Pero el caso es que me ha parecido una obra magnífica que esconde un trabajo previo brutal. Hace unas semanas hablaba de la responsabilidad del autor con la literatura y con los lectores. Escribir lo puede hacer cualquiera, pero si pretendes que alguien dedique su tiempo a leer tu obra, lo mínimo que te debes exigir es haberla preparado bien. Con La venganza esquiva no hay duda de que su autor probablemente haya invertido tanto tiempo en documentarse y diseñar la estructura como en escribirla.

Y es que, sin unos buenos cimientos, el enorme y complejo edificio que Adrián pretendía construir, se habría derrumbado a las primeras de cambio.

La novela tiene 500 páginas que no dan respiro. No porque en todas pase algo trascendente ni porque la acción sea trepidante, sino porque la atmósfera creada, la intensidad de los personajes y sus interacciones, nos atrapan desde el principio. Al menos, a mí me atraparon. Ya se sabe que esto de la literatura va por gustos.

La venganza esquiva comienza explicando las andanzas de tres personajes sin conexión alguna, que acaban confluyendo, por una parte en una preciosa historia de amor y, por otra, en una dramática casualidad que marcará el desenlace de la novela.

He de decir que, teniendo en cuenta lo acertado del conjunto, la parte que me parece menos bien resuelta es la última, en la que la acción y el suspense toman el control. Pero es que todo lo anterior es fabuloso.

Los protagonistas, Robert Louis Stevenson y Fanny Ousborne, son personajes inolvidables. En mi opinión, el mayor éxito de la novela es quedar impregnada de la inmensa fuerza vital de esa mujer cuya vida fue lo más parecido a una odisea que uno pueda imaginar. Porque, y este es otro de los grandes méritos del autor, la historia, siendo una obra de ficción, incorpora un buen número de elementos biográficos sin que en ningún momento chirríe la mezcla.

No conocía la ajetreada vida de un Robert Louis Stevenson de salud muy frágil; por tanto, no tenía ni idea de esa preciosa historia de amor que lo llevó a recorrer más de medio mundo en busca de o en compañía de Fanny. No voy a desvelar detalles, porque merece mucho la pena descubrirla.

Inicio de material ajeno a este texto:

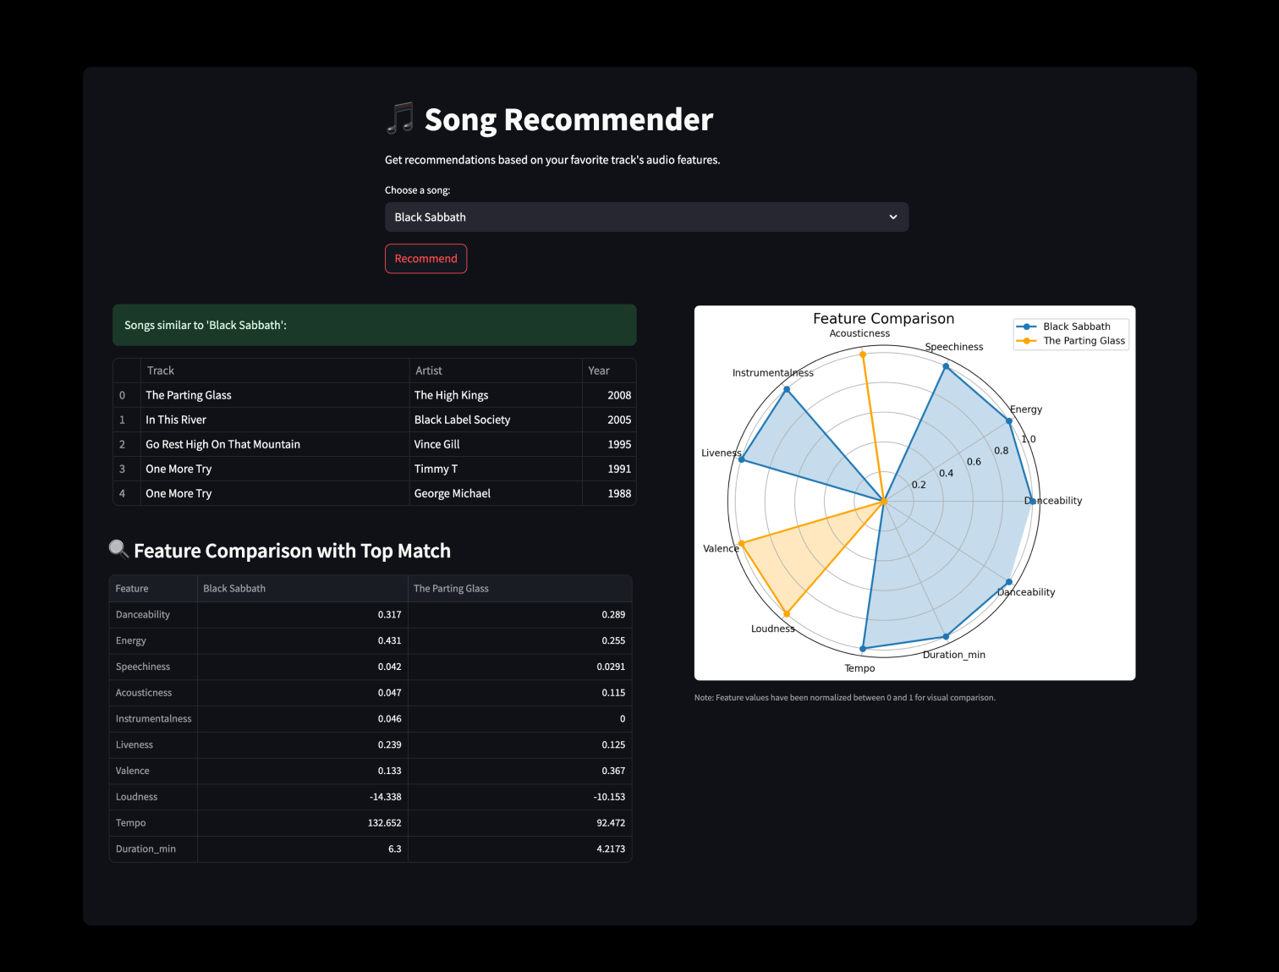Click the radar chart Feature Comparison title
1279x972 pixels.
tap(883, 319)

Otro de los méritos de La venganza esquiva es el haberme hecho desear descubrir la obra del famoso autor escocés, sus novelas más conocidas, como La isla del tesoro o El extraño caso del doctor Jekyll y el señor Hyde, pero también sus libros de viajes.

El reto que se plantea Adrián Martín con su primera obra es realmente ambicioso. Si novelar las vidas de Fanny y Robert ya era un objetivo complejo, da una vuelta de tuerca introduciendo a un tercer personaje mucho más oscuro, un villano en toda regla, cuya presencia flota en el ambiente generando una atmósfera de incómoda incertidumbre.

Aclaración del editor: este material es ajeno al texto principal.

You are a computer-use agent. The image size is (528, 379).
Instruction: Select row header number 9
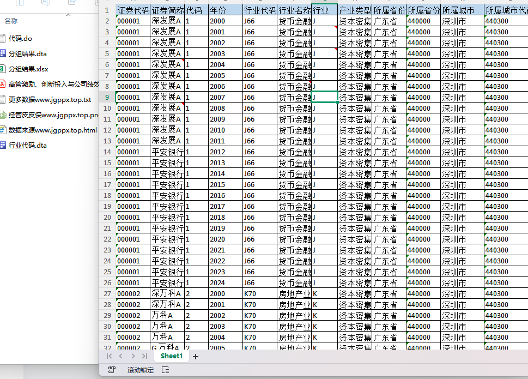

¿Qué podían tener en común un famoso escritor y Jack el destripador? Lo descubriremos hacia la mitad de la novela gracias a una ingeniosa maniobra del autor de Portugalete.

No explico más. Mi más sincera enhorabuena a Adrián por un trabajo fabuloso, del que me siento especialmente orgulloso por ser obra de un autor independiente.

La venganza esquiva es otro ejemplo magnífico de que la autoedición puede ser sinónimo de literatura de calidad. Está publicada bajo el sello émepe de Mundo Palabras, una de las empresas de servicios editoriales más serias que se pueden encontrar en el cenagoso panorama de la autopublicación, plagado de falsas editoriales que prometen el oro y el moro pero en realidad sólo pretenden pescar a autores ingenuos.